With Emarsys seamlessly integrated into SAP‘s ecosystem for three years, this interview offers a look into securing a complex marketing tool powered by AI and data-driven capabilities.
What key security functionalities do you find most important in supporting the development of Emarsys’s products, and how do you ensure they are seamlessly integrated?
If you check the published Secure Software Development Lifecycle frameworks of software companies, you’ll see many of them begin with training, and I can’t agree more with this. That provides the necessary skills and focus for the developers and everyone involved in the software development process. A properly implemented SSDL framework guarantees seamless integration; this involves several manual or automated tests, many integrated into the software build pipelines and a validation and response plan.

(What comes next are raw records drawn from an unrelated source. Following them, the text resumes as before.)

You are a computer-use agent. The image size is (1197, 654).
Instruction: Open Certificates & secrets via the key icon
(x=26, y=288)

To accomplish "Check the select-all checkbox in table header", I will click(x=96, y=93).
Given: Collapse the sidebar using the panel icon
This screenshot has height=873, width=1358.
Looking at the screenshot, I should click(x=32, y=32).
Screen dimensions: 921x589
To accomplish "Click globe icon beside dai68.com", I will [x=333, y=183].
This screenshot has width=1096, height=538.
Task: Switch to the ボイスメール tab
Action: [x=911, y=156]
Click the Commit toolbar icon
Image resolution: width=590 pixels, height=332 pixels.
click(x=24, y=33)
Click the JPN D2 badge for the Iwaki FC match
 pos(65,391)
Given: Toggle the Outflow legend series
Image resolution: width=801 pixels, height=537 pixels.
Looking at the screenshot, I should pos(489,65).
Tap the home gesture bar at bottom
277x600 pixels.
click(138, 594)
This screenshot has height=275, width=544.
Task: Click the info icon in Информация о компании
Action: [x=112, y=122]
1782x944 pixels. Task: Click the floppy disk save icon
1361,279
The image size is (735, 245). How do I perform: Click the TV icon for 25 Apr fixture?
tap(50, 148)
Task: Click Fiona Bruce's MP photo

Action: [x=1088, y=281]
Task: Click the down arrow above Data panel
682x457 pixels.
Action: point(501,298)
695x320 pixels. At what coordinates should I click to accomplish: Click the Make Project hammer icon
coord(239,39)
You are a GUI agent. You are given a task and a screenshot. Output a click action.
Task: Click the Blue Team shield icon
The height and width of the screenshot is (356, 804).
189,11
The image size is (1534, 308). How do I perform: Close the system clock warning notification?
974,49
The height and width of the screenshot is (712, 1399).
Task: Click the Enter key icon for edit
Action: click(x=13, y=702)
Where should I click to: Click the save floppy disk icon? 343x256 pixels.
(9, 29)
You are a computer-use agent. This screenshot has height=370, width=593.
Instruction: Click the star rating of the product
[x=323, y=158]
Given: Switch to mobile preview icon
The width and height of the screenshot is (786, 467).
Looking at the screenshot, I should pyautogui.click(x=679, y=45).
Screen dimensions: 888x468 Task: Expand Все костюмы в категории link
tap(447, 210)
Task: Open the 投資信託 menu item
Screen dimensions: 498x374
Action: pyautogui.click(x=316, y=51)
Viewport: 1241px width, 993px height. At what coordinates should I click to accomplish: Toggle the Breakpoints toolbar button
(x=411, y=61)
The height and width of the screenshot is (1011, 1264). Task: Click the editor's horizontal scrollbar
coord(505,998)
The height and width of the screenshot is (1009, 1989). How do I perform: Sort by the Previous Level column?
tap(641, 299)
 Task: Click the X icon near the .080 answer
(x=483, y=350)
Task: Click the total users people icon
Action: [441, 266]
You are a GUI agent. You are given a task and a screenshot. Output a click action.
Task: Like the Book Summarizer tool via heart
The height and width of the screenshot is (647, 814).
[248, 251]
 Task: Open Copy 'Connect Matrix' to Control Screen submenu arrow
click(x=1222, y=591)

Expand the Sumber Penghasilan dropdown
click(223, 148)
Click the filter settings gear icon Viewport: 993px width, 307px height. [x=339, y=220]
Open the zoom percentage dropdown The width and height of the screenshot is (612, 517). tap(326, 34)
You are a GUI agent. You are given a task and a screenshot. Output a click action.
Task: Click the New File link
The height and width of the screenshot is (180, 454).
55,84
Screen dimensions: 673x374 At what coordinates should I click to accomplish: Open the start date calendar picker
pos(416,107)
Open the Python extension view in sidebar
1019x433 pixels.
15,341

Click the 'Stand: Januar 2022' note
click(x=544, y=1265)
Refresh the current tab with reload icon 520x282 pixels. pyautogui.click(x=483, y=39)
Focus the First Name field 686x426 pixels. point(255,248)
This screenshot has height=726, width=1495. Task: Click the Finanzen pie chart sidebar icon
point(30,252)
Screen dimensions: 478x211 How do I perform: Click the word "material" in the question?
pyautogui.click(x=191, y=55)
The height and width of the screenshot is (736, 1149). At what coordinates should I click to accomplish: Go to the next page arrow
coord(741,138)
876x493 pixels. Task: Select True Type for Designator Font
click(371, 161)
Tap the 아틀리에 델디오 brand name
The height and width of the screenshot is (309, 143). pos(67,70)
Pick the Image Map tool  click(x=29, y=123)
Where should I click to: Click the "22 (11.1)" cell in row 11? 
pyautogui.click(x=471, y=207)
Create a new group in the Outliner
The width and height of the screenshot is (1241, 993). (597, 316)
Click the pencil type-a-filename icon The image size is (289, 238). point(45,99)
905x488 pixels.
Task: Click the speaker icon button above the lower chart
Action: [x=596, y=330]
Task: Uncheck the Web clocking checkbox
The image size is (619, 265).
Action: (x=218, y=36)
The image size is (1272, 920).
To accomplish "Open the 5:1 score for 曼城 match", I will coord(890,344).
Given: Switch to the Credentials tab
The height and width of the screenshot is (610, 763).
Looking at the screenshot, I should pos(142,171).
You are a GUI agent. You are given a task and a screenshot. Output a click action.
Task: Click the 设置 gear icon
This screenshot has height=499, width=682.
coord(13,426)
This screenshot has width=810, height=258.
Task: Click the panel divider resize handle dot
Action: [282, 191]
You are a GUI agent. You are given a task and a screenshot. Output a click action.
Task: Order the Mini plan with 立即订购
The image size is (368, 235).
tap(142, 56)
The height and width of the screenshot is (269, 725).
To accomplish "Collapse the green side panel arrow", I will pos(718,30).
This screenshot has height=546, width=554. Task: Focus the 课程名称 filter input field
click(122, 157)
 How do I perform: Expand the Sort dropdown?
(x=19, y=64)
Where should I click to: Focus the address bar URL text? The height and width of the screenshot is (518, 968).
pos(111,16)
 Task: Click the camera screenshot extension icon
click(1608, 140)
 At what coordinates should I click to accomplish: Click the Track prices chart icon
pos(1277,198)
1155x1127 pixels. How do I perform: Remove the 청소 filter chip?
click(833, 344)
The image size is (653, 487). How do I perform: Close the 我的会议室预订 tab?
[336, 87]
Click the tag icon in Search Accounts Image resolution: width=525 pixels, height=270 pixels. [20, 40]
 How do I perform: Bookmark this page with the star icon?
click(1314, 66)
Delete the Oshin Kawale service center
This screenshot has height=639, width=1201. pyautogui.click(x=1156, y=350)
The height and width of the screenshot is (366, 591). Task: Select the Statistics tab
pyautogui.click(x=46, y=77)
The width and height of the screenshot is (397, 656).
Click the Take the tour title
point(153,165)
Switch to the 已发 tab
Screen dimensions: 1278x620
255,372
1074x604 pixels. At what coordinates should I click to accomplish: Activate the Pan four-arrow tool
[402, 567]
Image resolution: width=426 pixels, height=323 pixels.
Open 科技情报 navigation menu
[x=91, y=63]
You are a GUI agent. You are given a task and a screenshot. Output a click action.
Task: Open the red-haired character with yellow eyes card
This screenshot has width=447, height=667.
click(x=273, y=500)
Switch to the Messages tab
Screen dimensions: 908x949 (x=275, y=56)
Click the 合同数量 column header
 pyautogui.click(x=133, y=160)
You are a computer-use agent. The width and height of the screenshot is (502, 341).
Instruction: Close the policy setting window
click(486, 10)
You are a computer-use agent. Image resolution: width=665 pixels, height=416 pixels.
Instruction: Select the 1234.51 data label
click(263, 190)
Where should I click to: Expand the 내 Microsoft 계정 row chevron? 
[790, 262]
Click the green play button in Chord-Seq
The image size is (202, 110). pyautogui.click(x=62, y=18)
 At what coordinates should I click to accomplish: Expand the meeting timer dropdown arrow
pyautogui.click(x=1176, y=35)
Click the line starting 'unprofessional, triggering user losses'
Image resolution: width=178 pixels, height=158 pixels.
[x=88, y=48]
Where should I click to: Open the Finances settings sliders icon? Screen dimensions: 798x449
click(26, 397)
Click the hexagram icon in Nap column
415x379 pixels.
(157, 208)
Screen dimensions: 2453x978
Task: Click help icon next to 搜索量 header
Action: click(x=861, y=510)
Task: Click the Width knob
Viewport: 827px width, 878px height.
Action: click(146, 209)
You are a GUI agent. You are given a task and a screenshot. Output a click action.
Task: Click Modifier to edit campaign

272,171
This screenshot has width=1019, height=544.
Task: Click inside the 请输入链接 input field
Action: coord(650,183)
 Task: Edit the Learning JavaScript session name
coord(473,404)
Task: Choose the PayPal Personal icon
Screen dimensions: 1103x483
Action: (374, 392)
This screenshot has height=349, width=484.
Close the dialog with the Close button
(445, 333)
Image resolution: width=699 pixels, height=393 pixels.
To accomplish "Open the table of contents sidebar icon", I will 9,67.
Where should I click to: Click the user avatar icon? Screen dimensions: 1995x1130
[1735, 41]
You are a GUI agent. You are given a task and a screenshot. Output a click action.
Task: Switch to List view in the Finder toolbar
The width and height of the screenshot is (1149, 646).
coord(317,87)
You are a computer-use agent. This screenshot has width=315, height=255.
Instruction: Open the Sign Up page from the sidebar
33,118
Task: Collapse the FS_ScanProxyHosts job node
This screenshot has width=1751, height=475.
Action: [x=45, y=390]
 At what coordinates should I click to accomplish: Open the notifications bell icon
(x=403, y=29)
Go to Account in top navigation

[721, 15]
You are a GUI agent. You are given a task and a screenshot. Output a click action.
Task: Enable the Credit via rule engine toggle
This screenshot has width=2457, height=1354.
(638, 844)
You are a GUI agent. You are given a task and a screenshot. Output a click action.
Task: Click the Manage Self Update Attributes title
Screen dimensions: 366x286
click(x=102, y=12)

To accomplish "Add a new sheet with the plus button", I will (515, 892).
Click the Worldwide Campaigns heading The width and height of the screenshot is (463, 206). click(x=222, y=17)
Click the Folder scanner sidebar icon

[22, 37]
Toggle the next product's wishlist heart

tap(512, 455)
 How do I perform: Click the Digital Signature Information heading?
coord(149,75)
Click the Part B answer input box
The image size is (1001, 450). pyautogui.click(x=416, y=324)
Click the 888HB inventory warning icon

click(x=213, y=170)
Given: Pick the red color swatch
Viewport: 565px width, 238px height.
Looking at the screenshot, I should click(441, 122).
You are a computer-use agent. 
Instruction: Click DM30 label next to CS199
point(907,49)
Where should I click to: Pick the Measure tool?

Can you share some insights into the challenges of securing a SaaS product like Emarsys, especially in customer engagement and AI functionalities?
It’s not Emarsys-specific, but AI security is a new challenge. It’s been told so many times that 2023 is the year of the AI revolution, especially for the Large Language Models. They introduced new types of threats, where we (the world’s cybersecurity community) don’t have full (100%) solutions. Still, we have something like a medicine: It usually helps, but it does not always fix the whole problem; maybe you need to take it continuously.
With the ever-evolving landscape of cybersecurity threats, how do you approach the process of identifying and mitigating vulnerabilities in the development life cycle of Emarsys’s applications?
Shift left! We try to detect and mitigate the threats as early as possible. Security should be included in all phases, especially the design/planning phase. However, many threats cannot be handled in the design phase.
Besides the regular internal and external penetration testing, a (semi-)public bug bounty program can be a great addition.
Managing incidents effectively is vital in cybersecurity. Can you introduce the magazine readers to your incident response framework and how it ensures an effective response to potential security breaches?
In my opinion, a good incident response framework is designed to ensure a timely and effective response to potential security breaches, minimize the impact on customers and the company, and prevent similar incidents in the future.
Identification from various channels (internal monitoring, security researchers, law enforcement agencies, etc.), Triage: Determine the severity, impact and scope. Investigation: Get the root cause, the affected systems, data, and the potential impacts. Mitigation: Create a mitigation plan to address the incident. This can be deployment updates, disabling systems/services, or other measures. Communication: Communication with the stakeholders (customers, partners, agencies,…) Review: Conduct a post-incident review to identify lessons learned and improve its incident response processes and procedures.
Looking ahead, what emerging trends or technologies in cybersecurity are you closely monitoring, and how do you envision them shaping the future of securing customer engagement platforms like Emarsys?
Obviously, AI will heavily influence not just the products but the security as well. Also, the emerging need for privacy features will have a big portion in our future.